▸ **INSTRUCTIONS FOR THE TASK**: The lines from the start of the records through the one containing "Alle producten (1029, 2179)" are to be restated word for word; please include both ends.

(Saved entries)
+++

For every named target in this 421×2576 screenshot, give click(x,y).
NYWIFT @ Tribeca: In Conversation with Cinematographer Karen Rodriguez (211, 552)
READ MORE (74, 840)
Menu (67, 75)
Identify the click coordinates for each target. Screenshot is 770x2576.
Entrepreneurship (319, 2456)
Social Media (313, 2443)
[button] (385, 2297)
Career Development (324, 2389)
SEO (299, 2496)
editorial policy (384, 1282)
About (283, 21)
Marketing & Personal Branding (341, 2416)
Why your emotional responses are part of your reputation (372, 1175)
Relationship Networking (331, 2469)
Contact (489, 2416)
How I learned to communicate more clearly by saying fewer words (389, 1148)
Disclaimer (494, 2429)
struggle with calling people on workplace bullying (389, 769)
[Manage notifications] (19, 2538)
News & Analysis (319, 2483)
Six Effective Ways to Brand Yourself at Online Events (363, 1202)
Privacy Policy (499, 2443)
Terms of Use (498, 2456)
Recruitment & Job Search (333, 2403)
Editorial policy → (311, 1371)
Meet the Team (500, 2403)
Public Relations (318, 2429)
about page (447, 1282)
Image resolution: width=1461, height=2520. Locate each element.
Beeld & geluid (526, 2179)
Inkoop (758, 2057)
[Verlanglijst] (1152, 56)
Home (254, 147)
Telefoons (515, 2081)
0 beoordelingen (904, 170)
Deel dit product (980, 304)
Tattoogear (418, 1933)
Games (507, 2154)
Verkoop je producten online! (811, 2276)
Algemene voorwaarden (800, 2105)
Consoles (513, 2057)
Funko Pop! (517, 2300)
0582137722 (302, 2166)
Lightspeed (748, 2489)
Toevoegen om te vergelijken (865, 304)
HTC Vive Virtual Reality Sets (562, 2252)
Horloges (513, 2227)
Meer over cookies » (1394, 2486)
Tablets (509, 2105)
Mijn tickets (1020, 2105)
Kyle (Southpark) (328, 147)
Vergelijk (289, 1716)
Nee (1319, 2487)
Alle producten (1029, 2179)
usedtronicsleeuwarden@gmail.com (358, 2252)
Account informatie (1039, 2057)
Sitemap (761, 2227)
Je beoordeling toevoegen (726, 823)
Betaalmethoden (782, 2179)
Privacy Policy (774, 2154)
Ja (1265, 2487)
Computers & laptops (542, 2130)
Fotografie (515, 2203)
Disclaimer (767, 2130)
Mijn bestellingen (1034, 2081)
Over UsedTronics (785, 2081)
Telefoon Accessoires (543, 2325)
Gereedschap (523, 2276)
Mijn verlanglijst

+++

▸ **THE COMPLETED TASK**:
For every named target in this 421×2576 screenshot, give click(x,y).
NYWIFT @ Tribeca: In Conversation with Cinematographer Karen Rodriguez (211, 552)
READ MORE (74, 840)
Menu (67, 75)
Identify the click coordinates for each target. Screenshot is 770x2576.
Entrepreneurship (319, 2456)
Social Media (313, 2443)
[button] (385, 2297)
Career Development (324, 2389)
SEO (299, 2496)
editorial policy (384, 1282)
About (283, 21)
Marketing & Personal Branding (341, 2416)
Why your emotional responses are part of your reputation (372, 1175)
Relationship Networking (331, 2469)
Contact (489, 2416)
How I learned to communicate more clearly by saying fewer words (389, 1148)
Disclaimer (494, 2429)
struggle with calling people on workplace bullying (389, 769)
[Manage notifications] (19, 2538)
News & Analysis (319, 2483)
Six Effective Ways to Brand Yourself at Online Events (363, 1202)
Privacy Policy (499, 2443)
Terms of Use (498, 2456)
Recruitment & Job Search (333, 2403)
Editorial policy → (311, 1371)
Meet the Team (500, 2403)
Public Relations (318, 2429)
about page (447, 1282)
Image resolution: width=1461, height=2520. Locate each element.
Beeld & geluid (526, 2179)
Inkoop (758, 2057)
[Verlanglijst] (1152, 56)
Home (254, 147)
Telefoons (515, 2081)
0 beoordelingen (904, 170)
Deel dit product (980, 304)
Tattoogear (418, 1933)
Games (507, 2154)
Verkoop je producten online! (811, 2276)
Algemene voorwaarden (800, 2105)
Consoles (513, 2057)
Funko Pop! (517, 2300)
0582137722 (302, 2166)
Lightspeed (748, 2489)
Toevoegen om te vergelijken (865, 304)
HTC Vive Virtual Reality Sets (562, 2252)
Horloges (513, 2227)
Meer over cookies » (1394, 2486)
Tablets (509, 2105)
Mijn tickets (1020, 2105)
Kyle (Southpark) (328, 147)
Vergelijk (289, 1716)
Nee (1319, 2487)
Alle producten (1029, 2179)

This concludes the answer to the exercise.